Texte écrit pour le catalogue de l’exposition de Sylvain Ciavaldini, Un temps supendu, Rencontre d’art contemporain, Cahors

Ruines urbaines, intérieurs désertés, forêts vierges tout en nœuds et lacets : autant d’espaces en état d’abandon et de friche, approfondis par le temps, épaissis par les aléas de la durée.

C’est ce caractère d’impénétrabilité que travaille Sylvain Ciavaldini, creusant la feuille avec un luxe virtuose de détails. Partant d’images aux sources variées (photographies personnelles ou données par d’autres, trouvailles issues d’Internet ou d’ailleurs), il les reproduit en effet à l’encre, sur papier, dans des formats variés. La minutie de son travail est aussi une invitation faite au regard (celui du spectateur) à s’infiltrer dans la représentation et à la lier, tel un ciment.  

Le maillage serré de ses dessins n’est pourtant pas, chez Sylvain Ciavaldini, une seule aspiration au réalisme : cette trame solide est là pour nous laisser pressentir la densité de ce qui se tient au-delà de nos capacités de perception et d’interprétation.

Déconnectés de leurs coordonnées spatio-temporelles, ces lieux (ruines ou forêts) sont en effet avant tout ce réel obscur sur lequel bute la conscience humaine, ce réel qu’elle cherche à pénétrer à force de concepts, de systèmes et d’interprétations, ce réel qu’elle prend le temps de circonvenir et dans lequel elle aspire à se frayer un chemin, sinon un creux où s’installer.

Le temps, cependant, ne suffit pas. Pris par l’illusion visuelle de la représentation, le regard s’enlise.

Alors il faut trancher dans le vif, lancer des passerelles, dégager des voies, insérer des zones claires.

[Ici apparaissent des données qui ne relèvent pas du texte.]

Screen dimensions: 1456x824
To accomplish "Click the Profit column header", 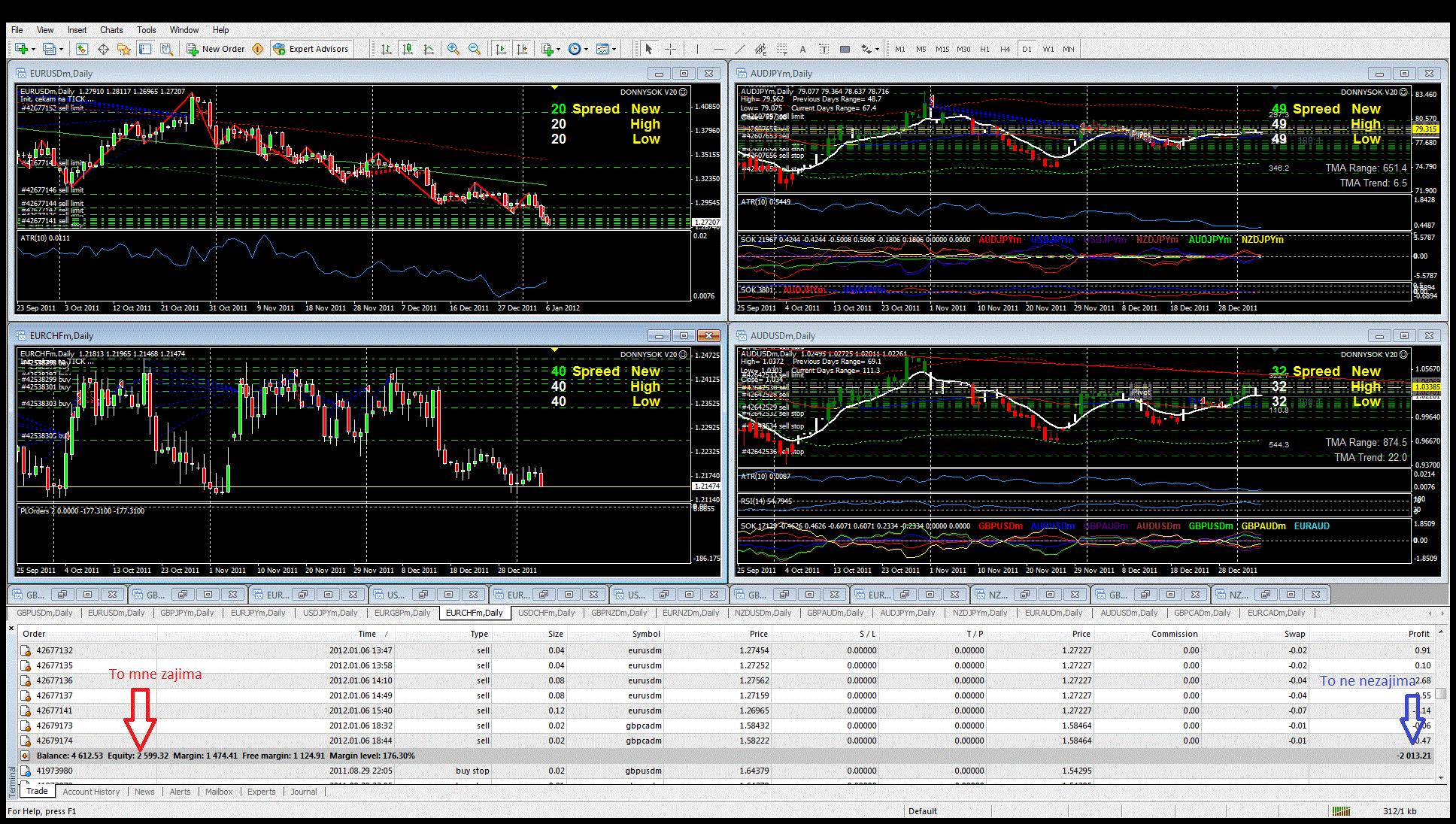I will tap(1418, 634).
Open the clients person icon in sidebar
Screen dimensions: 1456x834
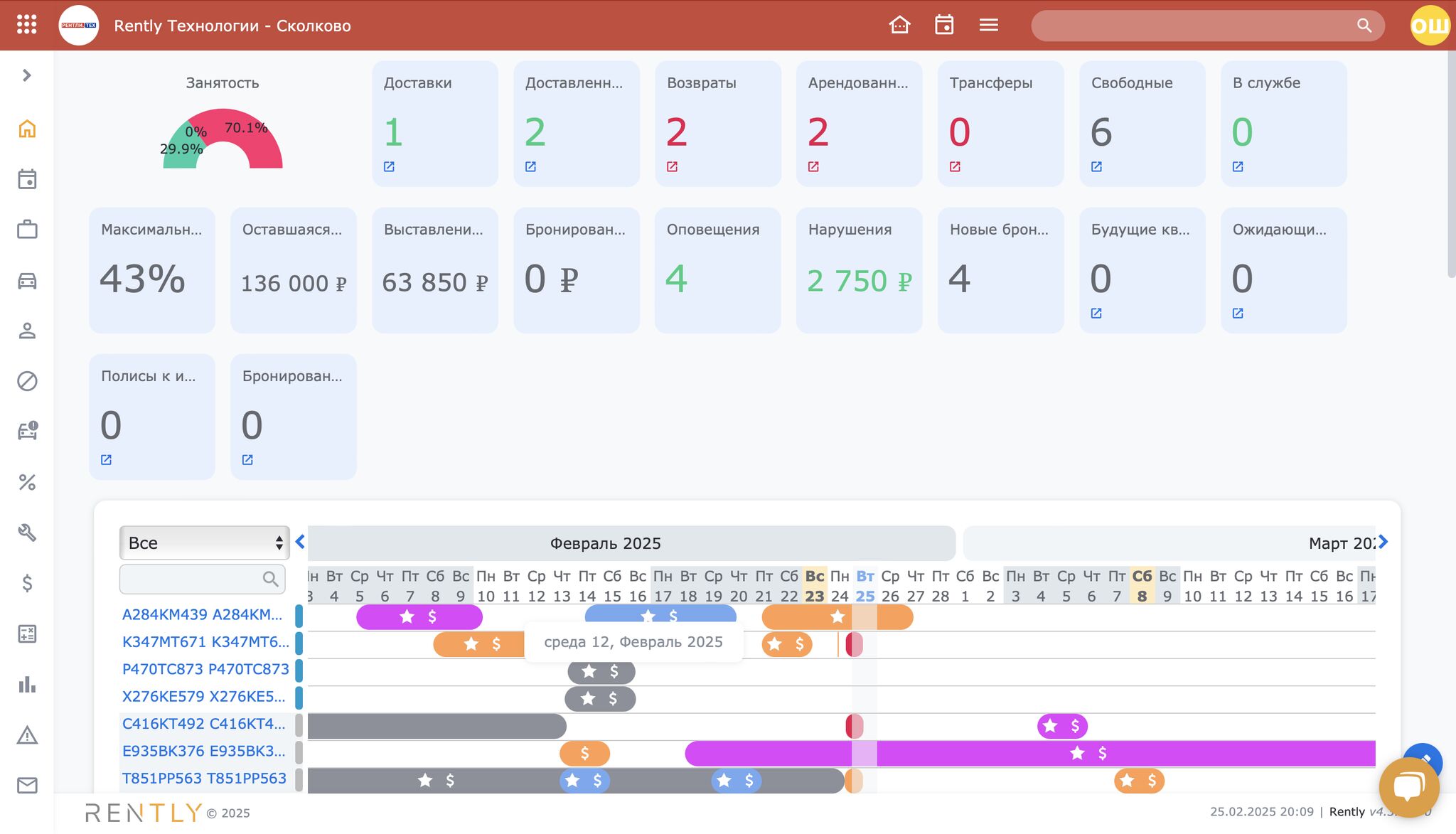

L’artiste ouvre ainsi un autre espace dans la composition, qui se matérialise sous l’apparence de formes géométriques blanches laissées en réserves, de bandes qui zigzaguent entre les décombres, voire d’aplats colorés placés sur les murs comme un insolite papier peint. 

Ceux-ci laissent l’interprétation libre : passages secrets, trajectoires de lumière ? L’artiste cherche-t-il à superposer  deux mondes (l’un réel, l’autre supposé) ? Deux régimes de représentation (figuration et abstraction) ? Ou bien déploie-t-il une quatrième dimension ?

Ces ouvertures reconduisent avant tout le spectateur, trop absorbé par la fascinante abondance du dessin, au minimalisme vivifiant du plan, à l’inévitable condition matérielle de l’image. Elles nous persuadent aussi que donner à voir ne suffit pas : le réel n’existe pas sans son interprétation. Encore faut-il créer des liens, ouvrir des passages,  créer des hypothèses. Ainsi, entre les ruines ou les branchages, un appel d’air a lieu, qui crée aussi, pour notre regard, les conditions de sa libération.